I’m not going to talk about the Dyson Sphere, Kurzgesagt have done so much better than I could. But note one of the areas OR tends to excel - maximising efficiency, even if the solution uses an unexpected set of constraints!

Nope, the wiki article above connects him to Project Orion, a beautifully crazy bit of rocket science. The citations include a paper he wrote on the subject where you can see how pissed off he is with the inefficiency of chemical rockets!

The test ban treaty of 19672 put a halt to testing of Orion prototypes3, along with the fact that you really don’t want to launch one from Earth.

I know that you can take a shorter path if you have more energy available so we can take the distance travelled by chemical rockets to Mars as an upper bound on the distance an Orion would take. I only know this from playing Kerbal. So I’ve been to Wikipedia looking for successful probes to Mars. Mars Express managed it in 400 million km, so let’s use that as an upper bound for our theoretical rocket.

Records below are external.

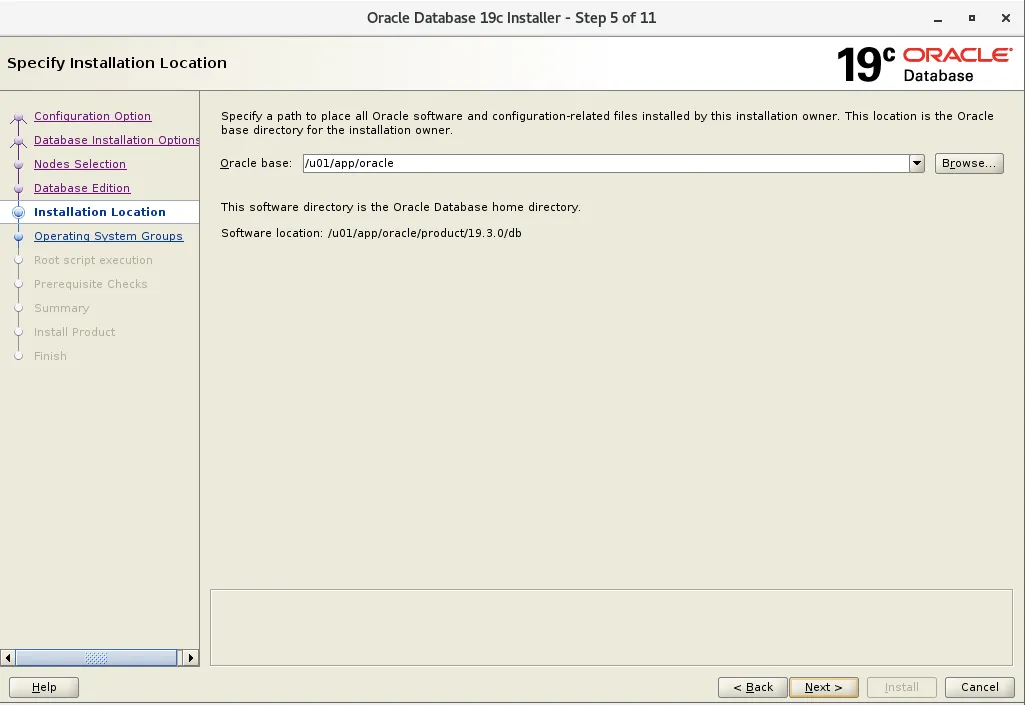Click the Browse button
Image resolution: width=1025 pixels, height=705 pixels.
tap(968, 163)
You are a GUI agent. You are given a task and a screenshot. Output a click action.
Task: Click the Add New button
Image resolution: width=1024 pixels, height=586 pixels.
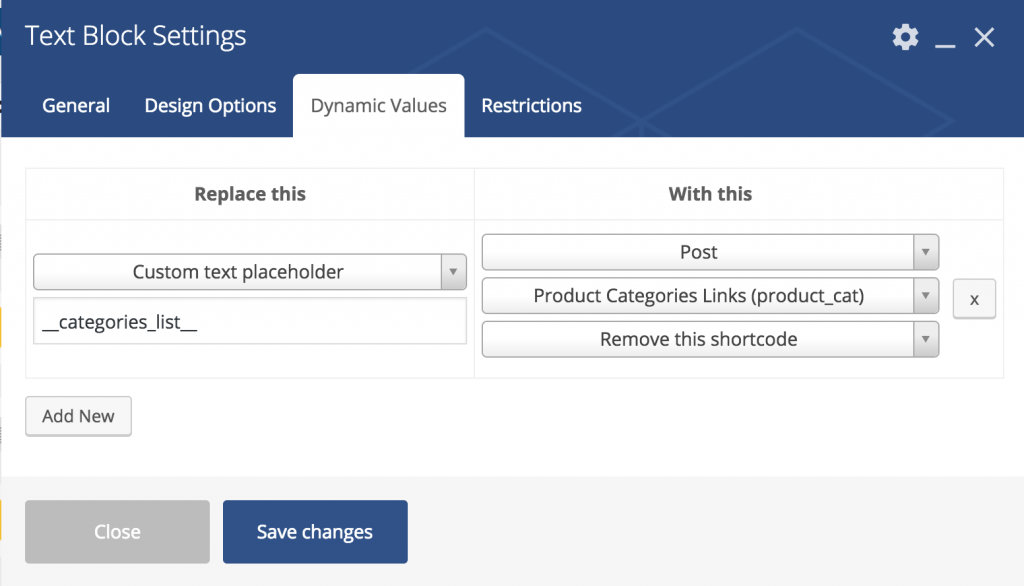(x=78, y=416)
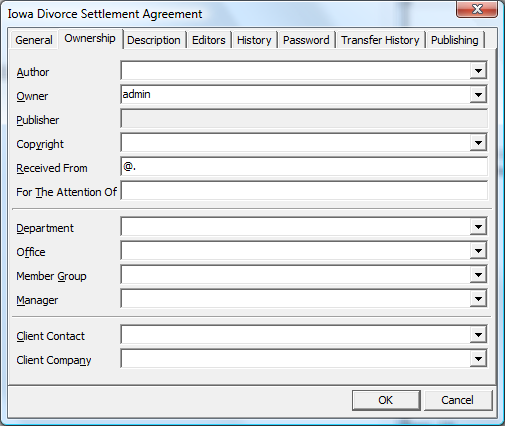Switch to the General tab
Screen dimensions: 505x426
(x=34, y=40)
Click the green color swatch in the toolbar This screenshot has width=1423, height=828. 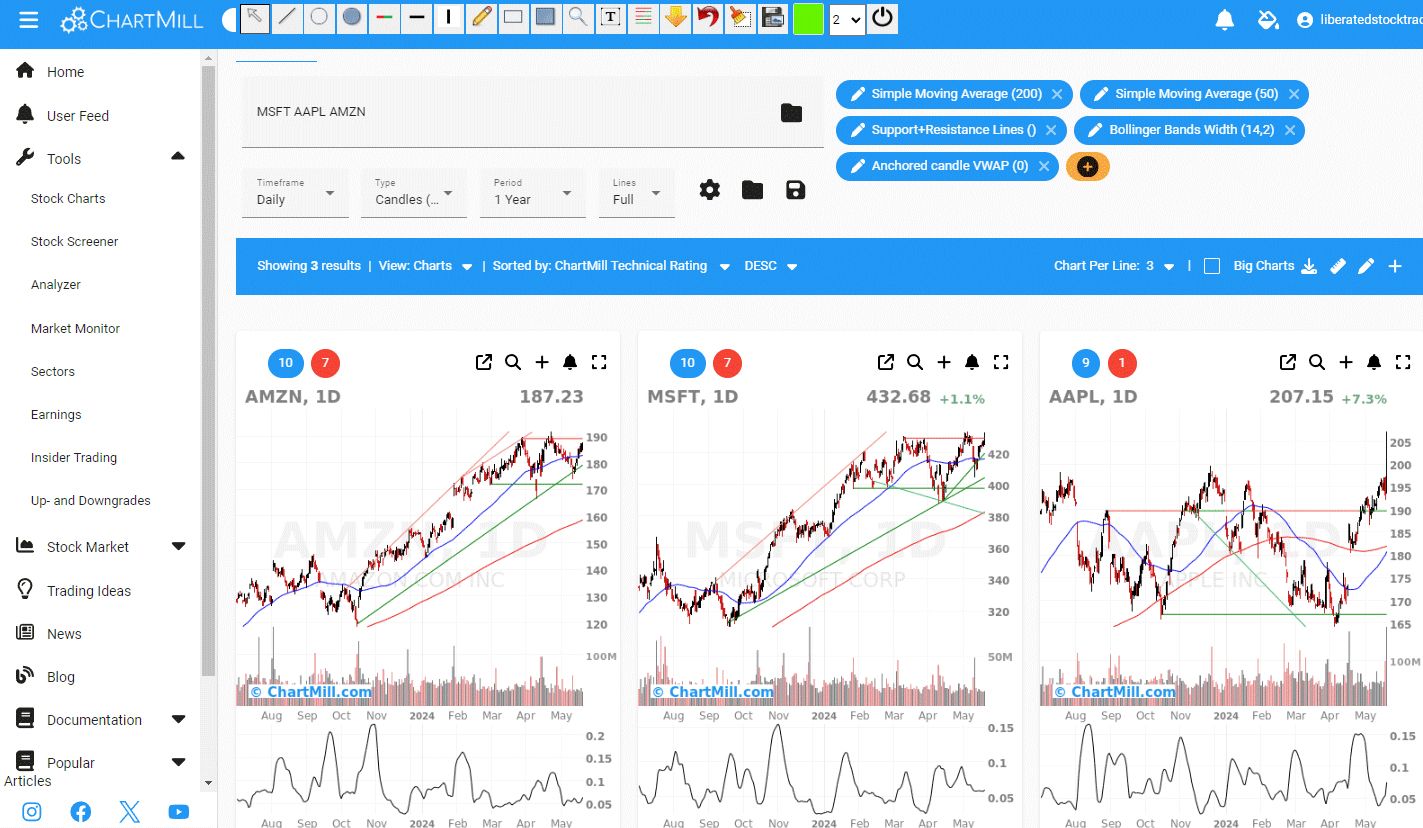(x=807, y=17)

Sometimes Operational Research is saying “I don’t know how to solve this problem, but I can look up a similar problem and use it to approximate this problem”.

Another site has a calculator (with an animation!) where you can put in a distance and a constant acceleration/braking. It says that we could cover that distance in about 4 or 5 days!

As a bonus, it has some numbers Dyson felt he had to be cagey about in his paper since H-bombs were very new at the time. A 25 tonne ship (approximately 5 Apollo landing modules) could do this with 42 tonnes of H-bombs.

That’s 1-way, let’s add 42 tonnes of weight to the ship… 110 tonnes of bombs to get there, 42 tonnes of bombs to get back, call it 152 tonnes of fuel. A modern warhead seems to be about half a tonne, so about 300 bombs.

Or an order of magnitude less than either Russia or the USA has: chart of USA/Russia nuclear stockpiles showing both at approximately 5000 now. (Credit - Wikimedia)

So the fuel/energy costs for an Orion ship aren’t outrageous at this point - it’s almost back-of-the-sofa stuff if you’re in the UN Permanent Security Council.

We could drop the worrying about keeping a Big Brother household for 18 months, 12 of those months in microgravity. Though you’d probably want a permanent base on the far side of the moon as the minimum safe distance for launching this thing.

On Covid-19

I started writing this post before Covid-19 became quite as big as it is today, and now feel like addressing that elephant in the room. I will not be blogging on it. I’ve even got some nice infectious disease modelling in the pipeline that has gone to the back of the half-started blogs folder. It’s too close to the day job right now.

However, the advice to work from home as much as possible releases approximately 8 hours a week for me in travel time. Today that means more blog. I aim to clear a bit of the half-started posts folder, but quite often a post spawns more than 1 idea for that folder!


  1. at least, with that title. I might revisit some themes from this and apply them to Babbage.

  2. NB: 2 years before a chemical rocket put men on the moon.

  3. yes, they really tested this idea.